こうした場合には、信徒の側からすれば、いわば、信じるしかないので、こうした人を改宗しようとしたら、唯物論的に証明できない内容を含む宗教同士の張り合い、いわば、我の張り合いになってしまうからだ。

我の張り合いでは、他の宗教の信奉者を確実に打ち負かす(?)ことはできない。

これでは、大乗仏教を、普遍妥当性を持った宗教とするには程遠い。

そのように、考えたのではないか。

さらには、他宗の信奉者と対峙することがある場合に備えて(?)、揺るぎない信念を確保しておきたいとも思うだろう。

そして、何よりも、自らが信じる、あるいは信じたい、心の拠り所にするところの宗教に対する絶対の信頼が欲しい。

あるいは、絶対の信頼は得られていると無理矢理(?)でも自らに言い聞かせながら、信奉をしたい。

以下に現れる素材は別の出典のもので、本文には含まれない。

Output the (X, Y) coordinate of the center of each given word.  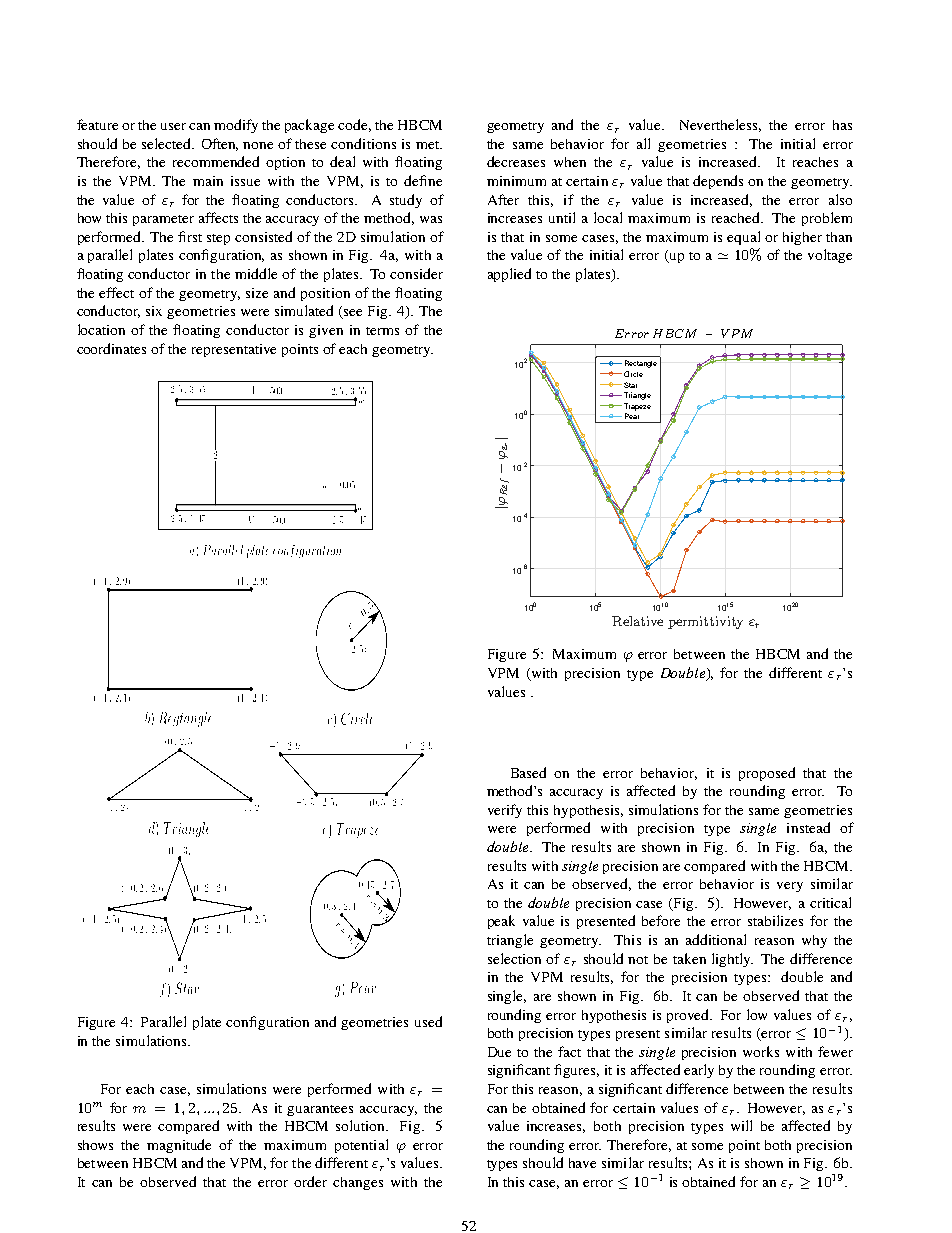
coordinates (111, 348)
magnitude (179, 1146)
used (428, 1021)
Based (528, 772)
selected (167, 143)
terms (382, 331)
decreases (516, 161)
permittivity (705, 622)
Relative (637, 621)
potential (361, 1146)
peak (501, 922)
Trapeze (636, 407)
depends (718, 182)
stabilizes (775, 920)
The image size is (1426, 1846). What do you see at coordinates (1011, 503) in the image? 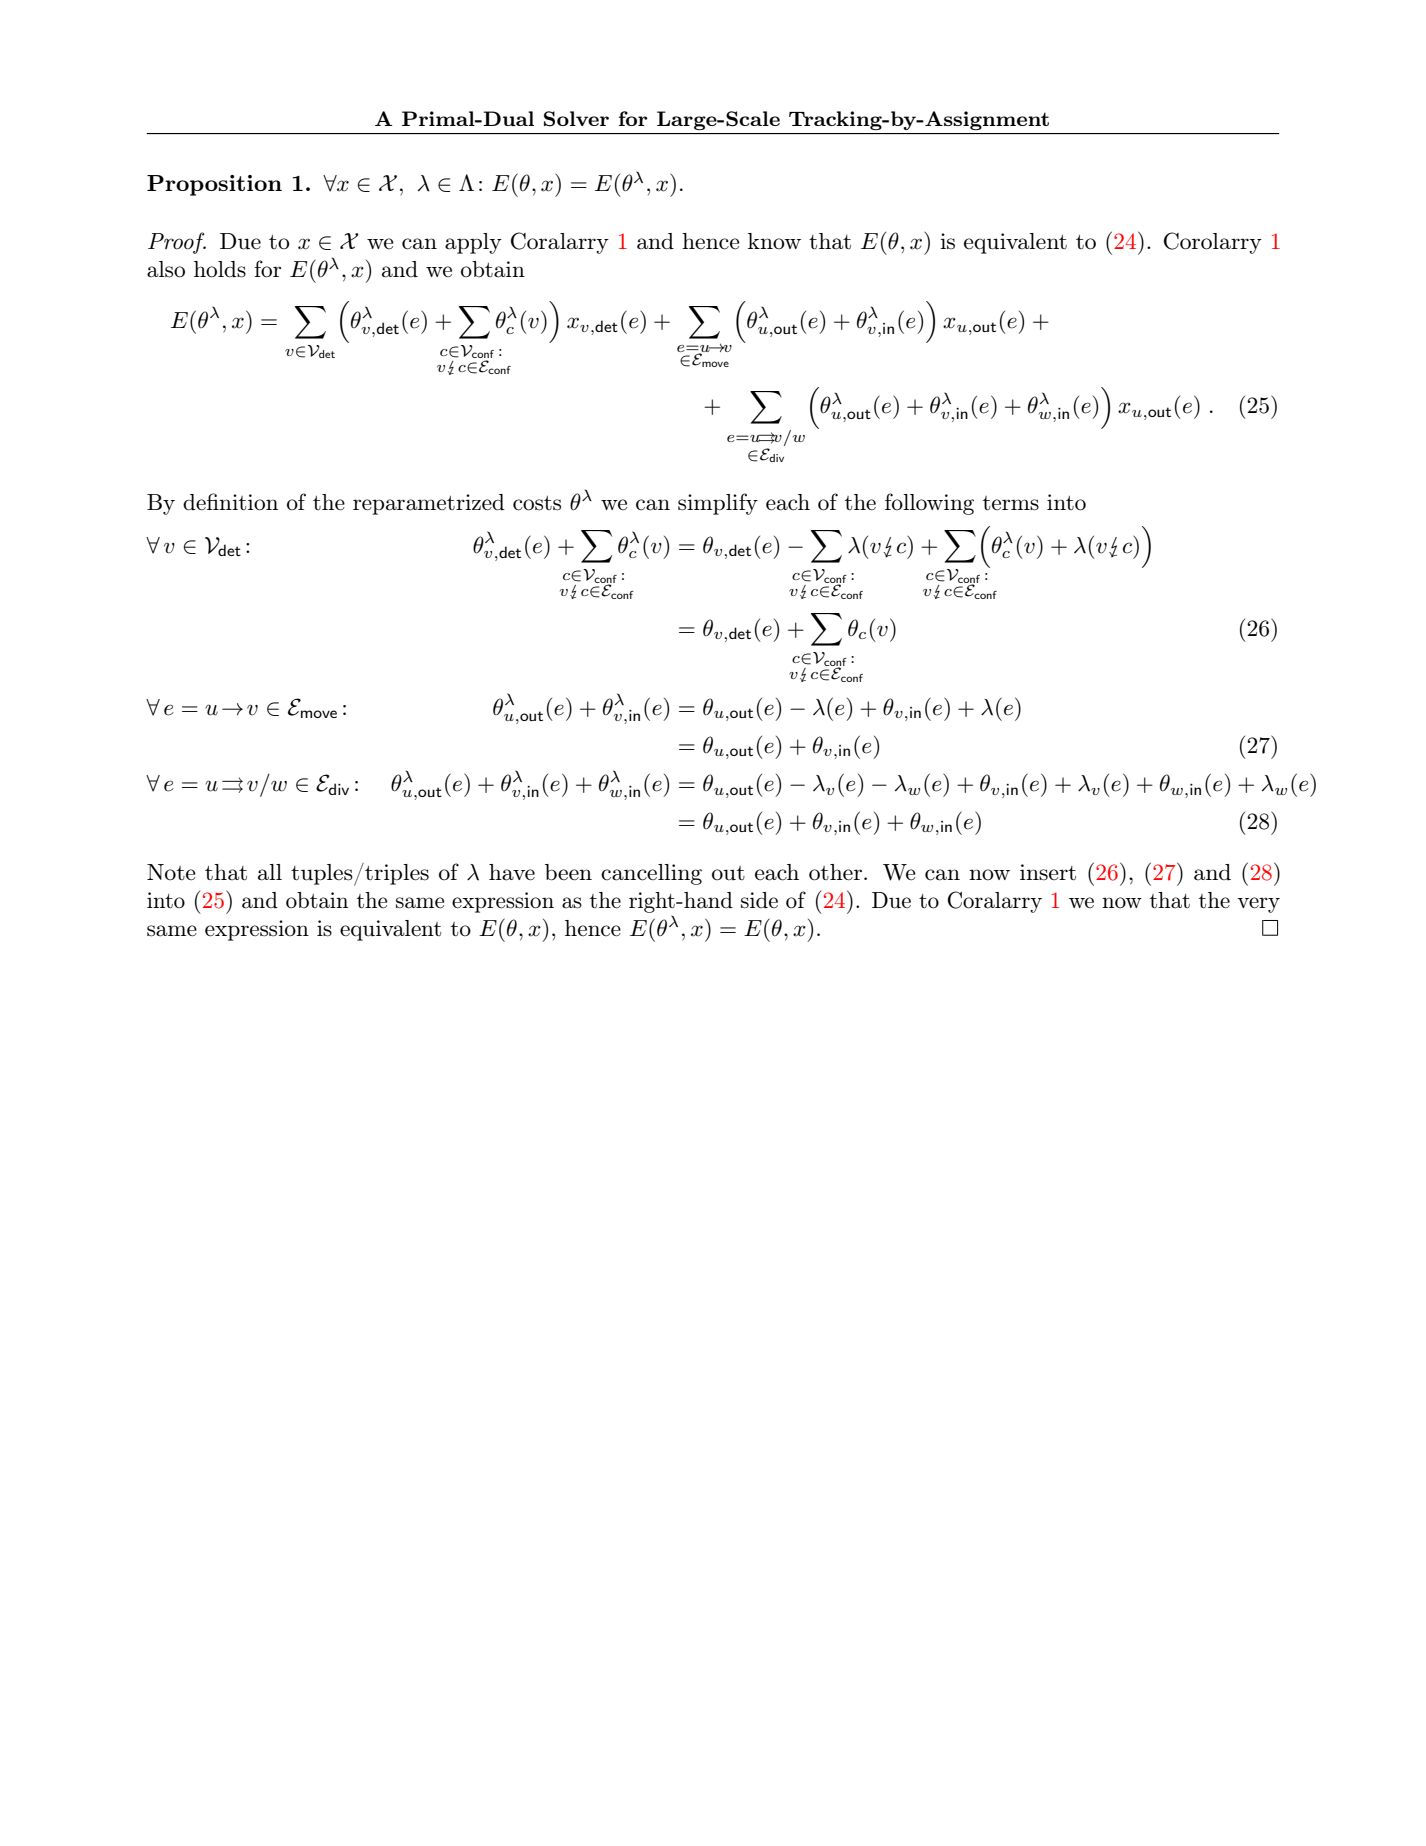
I see `terms` at bounding box center [1011, 503].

そのためには、どうしても、何が何でも、信奉したい宗教に対する鋼鉄のような信心を確立するための、とりあえずでもいいから(?)、絶対的な権威づけが必要である。

唯物論者が何と言って来ようが、他宗の人間が何と言って来ようが、唯物論よりはるか上の別次元に話を持っていってしまえば、何を言われても、暖簾に腕押しで話にならず、とりあえずは、信奉を保つことができるものと考えた(しかし、これでは、やはり、我の張り合いに収束するから、十分ではないと思う)。

だから、唯物論で考えたら、奇妙奇天烈で荒唐無稽な内容を含む大乗仏教は、他の宗教や哲学の教えに、その牙城を崩されないための体裁をどうしても、それなりに保つ必要に迫られる。

大乗仏教の信仰で奇跡が、例えば、観音様の信仰で奇跡が起きてそれなりの説得力が得られた場合があったとしても、それは、信仰する人(の過去世の因縁因果との兼ね合い)にもよるので、奇跡は恒常的に起きるとは限らない。

従って、奇跡だけをもって、自らの信仰の絶対の裏付けとすることはできない。こうした考えをとる場合には、奇跡は恒常的に、いわば、数学の公式のように起きなければならないからだ。

やはり、信じられるかどうかは別にして、理屈の上で、それなりの体裁を整えておくことがどうしても必要だ。

それには、お釈迦さんを、私達と同次元の存在ではない、もちろん、お弟子さん達よりもはるかに格上で、手が届かない絶対者に祭り上げておくことが必須となる。

お釈迦さんを、そうした絶対不可侵の崇高な存在として祭り上げておくためには、これまた、絶対なる権威を確立させておくことが必要だ。

ひろさんは、こうした背景から、あのように、やや強引な権威づけの話、すなわち、小乗仏教のお釈迦さん=肉体人間としての仏陀観では、外(唯物論者=仏教を信じない者、他宗の信奉者)にも、内(自分)にも、体裁を整えられない、説得力を得られない、と考えたのではないか。

それで、あのように書いていたのではないか、と個人的には考える。

以上は、ひろさんが後に書いていることにも関連するのだが、とりあえず、一読者としては、このように感じましたね。